I hadn’t known what to say. I looked up at the dark planes of his face. He was staring at the sky, watching the clouds chase one another, and the gulls drifting on the buffeting wind. He seemed noble and heroic, with his hair and his white shirt and the stubble on his chin. I had moved a little closer towards him. Had reached out my hand and touched his forearm with my fingertips. I felt the softness of his skin, its warmth. I felt a clutch in my stomach.

I wanted to tell him that I was there for him, always, and that I would help him and do whatever he wanted me to do. I would be loyal and true and I would never, never leave him. I would have said something, but Mrs Todd came out and she gave me an odd look so I moved away from Mr Brecht and pretended to do up the lace on my trainer.
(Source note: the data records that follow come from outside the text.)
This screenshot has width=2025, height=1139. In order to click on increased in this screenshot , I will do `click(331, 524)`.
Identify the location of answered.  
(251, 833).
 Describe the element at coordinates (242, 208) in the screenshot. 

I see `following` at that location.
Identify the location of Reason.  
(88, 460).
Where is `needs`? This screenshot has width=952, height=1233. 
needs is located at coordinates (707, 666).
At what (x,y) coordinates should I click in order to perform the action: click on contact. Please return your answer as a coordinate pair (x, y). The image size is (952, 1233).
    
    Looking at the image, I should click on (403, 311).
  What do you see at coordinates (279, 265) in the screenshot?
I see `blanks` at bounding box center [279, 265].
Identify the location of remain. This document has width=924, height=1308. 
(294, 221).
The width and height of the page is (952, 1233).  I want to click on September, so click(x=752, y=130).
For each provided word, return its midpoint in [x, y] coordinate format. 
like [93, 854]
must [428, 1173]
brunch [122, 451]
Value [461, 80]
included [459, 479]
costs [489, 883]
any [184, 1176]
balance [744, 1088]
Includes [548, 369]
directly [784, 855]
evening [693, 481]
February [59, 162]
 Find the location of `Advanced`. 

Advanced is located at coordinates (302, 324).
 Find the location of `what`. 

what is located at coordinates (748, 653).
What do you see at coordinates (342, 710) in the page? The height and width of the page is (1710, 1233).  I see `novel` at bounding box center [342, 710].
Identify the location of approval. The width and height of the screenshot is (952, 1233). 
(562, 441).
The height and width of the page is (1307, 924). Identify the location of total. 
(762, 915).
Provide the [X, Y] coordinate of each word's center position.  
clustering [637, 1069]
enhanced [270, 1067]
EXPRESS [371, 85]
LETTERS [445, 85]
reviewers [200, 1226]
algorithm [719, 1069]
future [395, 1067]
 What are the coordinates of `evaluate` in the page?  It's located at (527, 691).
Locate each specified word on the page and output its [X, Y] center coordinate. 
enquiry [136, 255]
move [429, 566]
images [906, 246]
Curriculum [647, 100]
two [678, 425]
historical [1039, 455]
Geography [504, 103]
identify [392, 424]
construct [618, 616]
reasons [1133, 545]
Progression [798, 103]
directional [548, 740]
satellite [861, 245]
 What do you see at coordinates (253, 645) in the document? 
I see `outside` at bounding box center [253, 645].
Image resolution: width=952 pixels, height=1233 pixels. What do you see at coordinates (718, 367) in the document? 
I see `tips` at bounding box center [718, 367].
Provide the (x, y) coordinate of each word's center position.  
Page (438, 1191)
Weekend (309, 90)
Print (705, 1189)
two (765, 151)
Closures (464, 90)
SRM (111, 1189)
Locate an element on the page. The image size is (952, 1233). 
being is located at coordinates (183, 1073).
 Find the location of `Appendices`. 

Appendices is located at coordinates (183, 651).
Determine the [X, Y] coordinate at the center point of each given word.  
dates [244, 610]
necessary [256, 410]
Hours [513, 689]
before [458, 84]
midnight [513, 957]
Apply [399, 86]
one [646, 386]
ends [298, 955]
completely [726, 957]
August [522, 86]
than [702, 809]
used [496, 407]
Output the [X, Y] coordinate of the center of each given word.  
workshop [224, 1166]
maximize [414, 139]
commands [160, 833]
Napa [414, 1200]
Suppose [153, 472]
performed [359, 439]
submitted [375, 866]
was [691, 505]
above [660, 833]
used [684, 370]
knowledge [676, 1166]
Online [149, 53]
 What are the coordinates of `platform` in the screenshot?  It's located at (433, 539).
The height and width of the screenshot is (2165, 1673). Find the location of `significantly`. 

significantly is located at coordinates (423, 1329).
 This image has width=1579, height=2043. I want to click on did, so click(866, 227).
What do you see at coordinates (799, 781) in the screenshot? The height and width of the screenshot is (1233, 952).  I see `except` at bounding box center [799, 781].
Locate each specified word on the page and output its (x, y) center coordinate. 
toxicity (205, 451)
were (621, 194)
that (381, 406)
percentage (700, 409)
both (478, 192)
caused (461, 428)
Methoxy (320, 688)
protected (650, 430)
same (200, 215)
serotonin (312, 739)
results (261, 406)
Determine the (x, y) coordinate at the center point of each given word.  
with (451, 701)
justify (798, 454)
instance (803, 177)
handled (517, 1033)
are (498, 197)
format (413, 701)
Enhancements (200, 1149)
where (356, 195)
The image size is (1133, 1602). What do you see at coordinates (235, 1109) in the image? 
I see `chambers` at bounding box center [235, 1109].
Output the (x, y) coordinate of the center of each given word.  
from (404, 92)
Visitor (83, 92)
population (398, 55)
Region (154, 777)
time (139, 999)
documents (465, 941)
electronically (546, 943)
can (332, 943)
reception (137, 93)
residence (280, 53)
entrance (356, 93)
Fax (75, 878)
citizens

‘The doctor’s on his way, Pieter,’ Mrs Todd said. ‘He’ll be ten minutes.’ She looked at me. ‘It’s best you don’t go inside, Hannah. I’ll tell Ellen you’re here.’

I nodded. And Ellen came out and we left to go to Bleached Scarp. The doctor passed us in his Land Rover as we walked along the lane.

The sun was hot that day, but there was a chill wind. Ellen lay on a striped towel close to the cliff-face where there was some shelter. I sat beside her with a sketch pad balanced against my knees. I was trying to draw the sea for a school art project, but it was proving too difficult a challenge. I shaded my eyes with my hand, to watch the progress of a small boat across the horizon. It rose on the swell of a wave, then disappeared.